The exhibition presents several groups of entirely new works created over the past year. On the one hand, he takes his interest in the transcendental qualities of colour to new levels of luminosity and independent existence. In parallel, he works directly with materials and forms from the earth - mud, cement and metallic pigments.
Lisson Gallery is proud to announce a major exhibition of new works by Anish Kapoor.
Spanning both the gallery’s spaces on Bell Street, London, the exhibition marks 30 years of
Lisson Gallery working together with the Turner-prize winning artist and provides an in-
depth investigation of Kapoor’s most recent work.
The first living artist to be the subject of a solo exhibition at London’s Royal Academy of
Arts (2009), Kapoor was born in Bombay in 1954, and first rose to prominence in the
1980s with his brightly coloured, pigment-coated sculptures. The biomorphic forms of the
seminal 1000 Names series soon became an iconic part of his extensive oeuvre, heralding
what was to become a three-decade long exploration of colour, form and a fascination
with dualities.
Later works saw larger-scale installations negotiating and negating space, sometimes
seeming to swallow the ground whole, at other times collapsing in on themselves into a
void, or creating a new space hovering between the work and its viewer. Kapoor’s
sculptures of the past decade, often made of highly-polished metals including stainless
steel, gold, bronze and copper, warp and distort not only the viewer’s vision of them, but
the very landscape and environment in which they are sited.

* * * * * * *

Answer these questions from the Anish Kapoor exhibition announcement.
(a) Which materials and forms from the earth does Kapoor work with in the new works?
(b) Where and in what year was Kapoor born?
(c) How many years of Lisson Gallery's work with Kapoor does the exhibition mark?

Collected data =>
* * * * * * *

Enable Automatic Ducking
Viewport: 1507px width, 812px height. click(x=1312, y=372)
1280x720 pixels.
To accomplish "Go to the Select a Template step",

* * * * * * *

Exercise result =>
(a) Mud, cement and metallic pigments.
(b) Bombay, in 1954.
(c) 30 years.